Quem leu o texto até aqui talvez tenha pensado em uma ou duas questões para fazer a respeito da seleção inicial dos termos. Uma delas foi omitida intencionalmente na pesquisa inicial. A outra eu só me lembrei quando estava já com uma boa parte deste texto escrito. São os termos dysplasia (que eu omiti intencionalmente) e disorder (que eu me esqueci). Dysplasia terá alguns gatos pingados com epônimos, enquanto que disorder inclui, acredito que exclusivamente, fenótipos com nomes relacionados a uma descrição do quadro: neurodevelopmental disorder, por exemplo. Além dos mil e um tipos de defeitos congênitos de glicosilação conhecidos (Sim, CDGs, eu estou olhando pra vocês agora).

Agora farei algo não muito elegante e vou realizar uma análise manual da lista de palavras e retirar algumas que não são tão desejadas do corpus. E vou utilizar uma ferramenta online para isso: RemoveWords no site textcompare.io. 

Na verdade eu retirei poucas palavras: and, type, syndrome, disease, or e with. Agora reabrindo o corpus resultante no AntConc...

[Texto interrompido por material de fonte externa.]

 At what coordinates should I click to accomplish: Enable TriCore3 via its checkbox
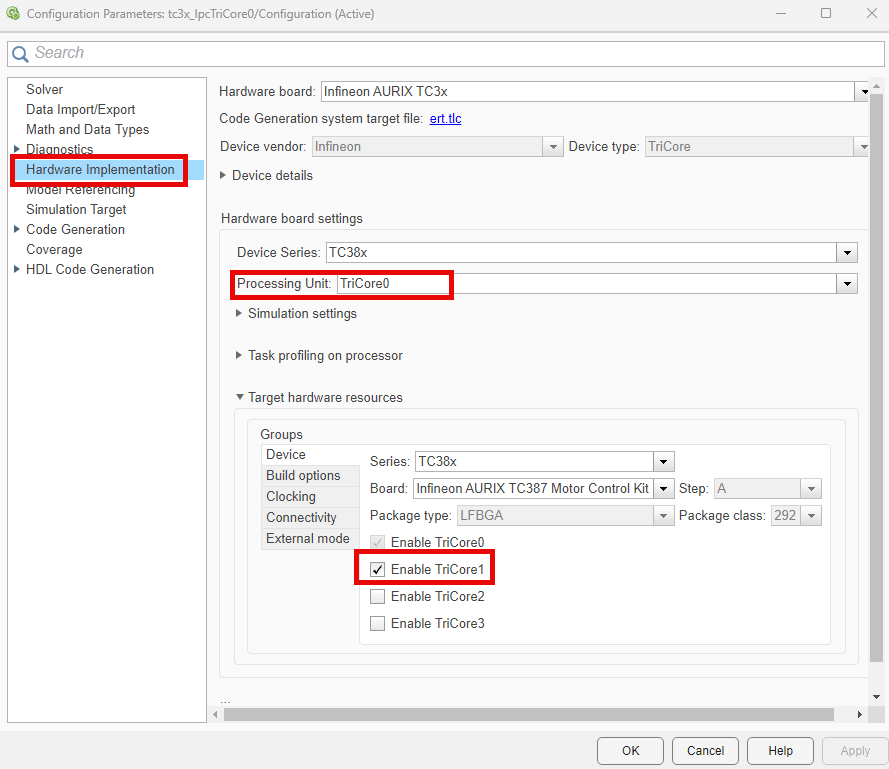[x=377, y=623]

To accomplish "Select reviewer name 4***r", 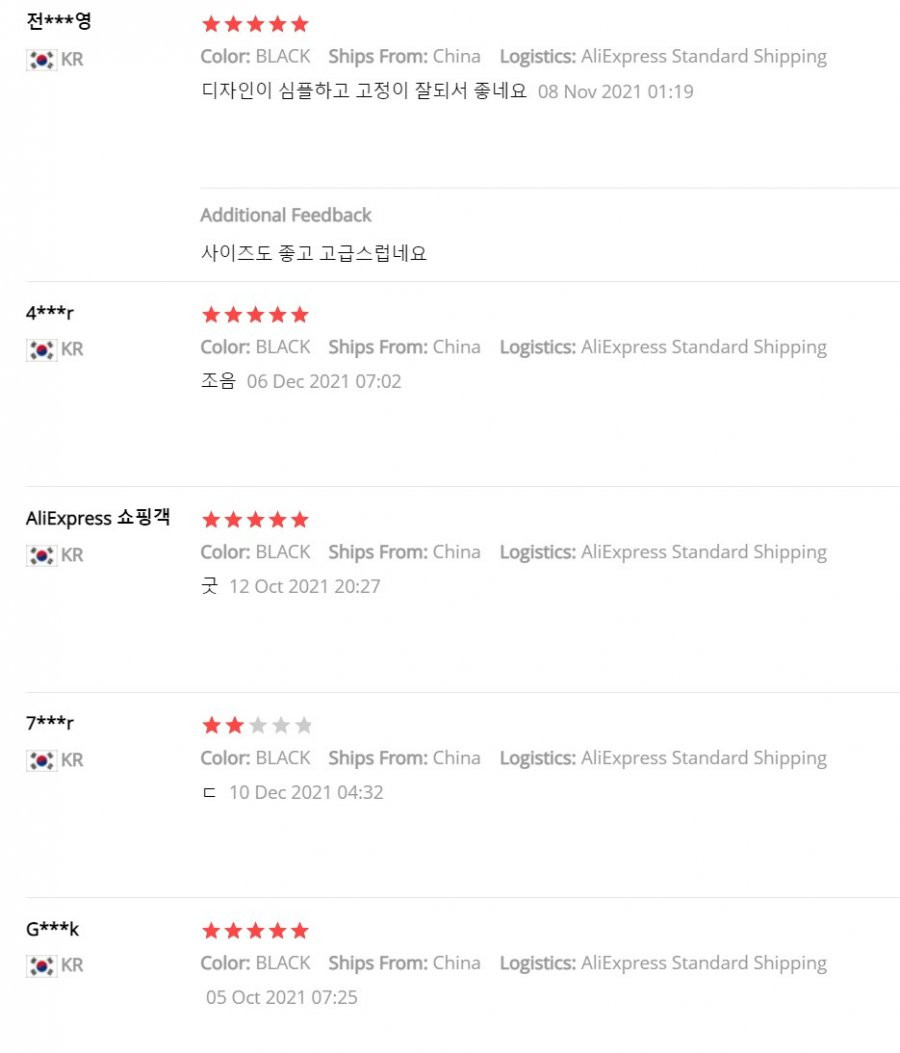I will click(x=50, y=313).
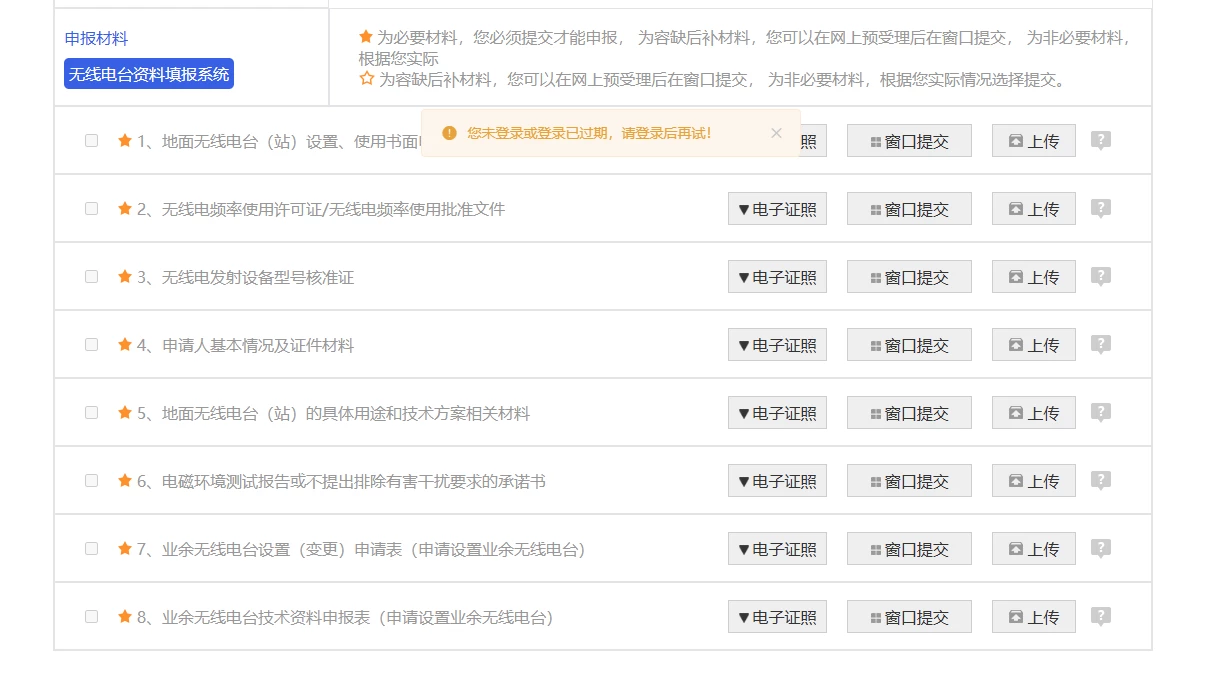
Task: Expand the 电子证照 dropdown for material 2
Action: (x=777, y=208)
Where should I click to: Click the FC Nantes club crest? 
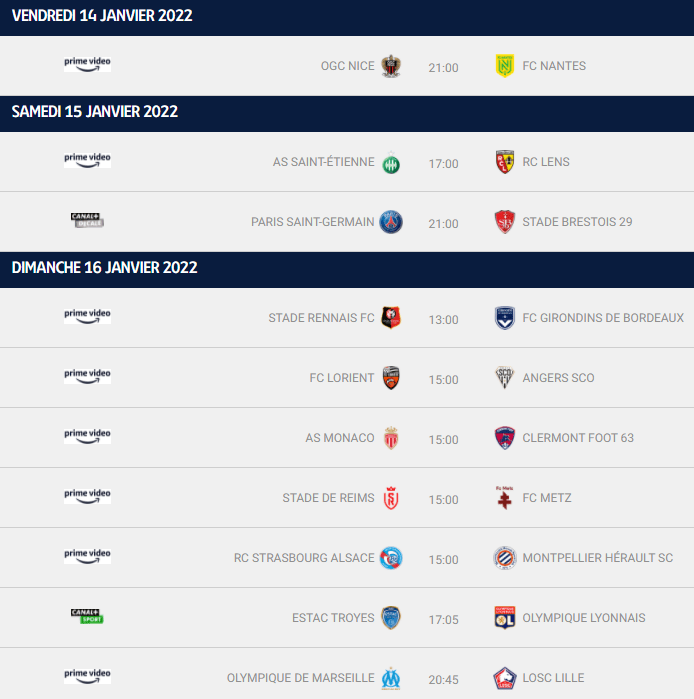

Agora temos uma WordCloud mais apresentável. A palavra mais comum foi chromosome. Podemos identificar alguns outros termos que aparecem em vários fenótipos. Especificamente Charcot, Marie e Tooth chamam atenção, sendo que esse último é 1 unidade maior que os outros dois nomes (mas não por uma outra síndrome com epônimo, como vimos acima).

Eu pretendo compilar os termos que foram usados especificamente em epônimos, mas acredito que esses resultados ficarão para um momento posterior (que está próximo, eu prometo). Obrigado por acompanharem essa saga de hoje e fiquem bem.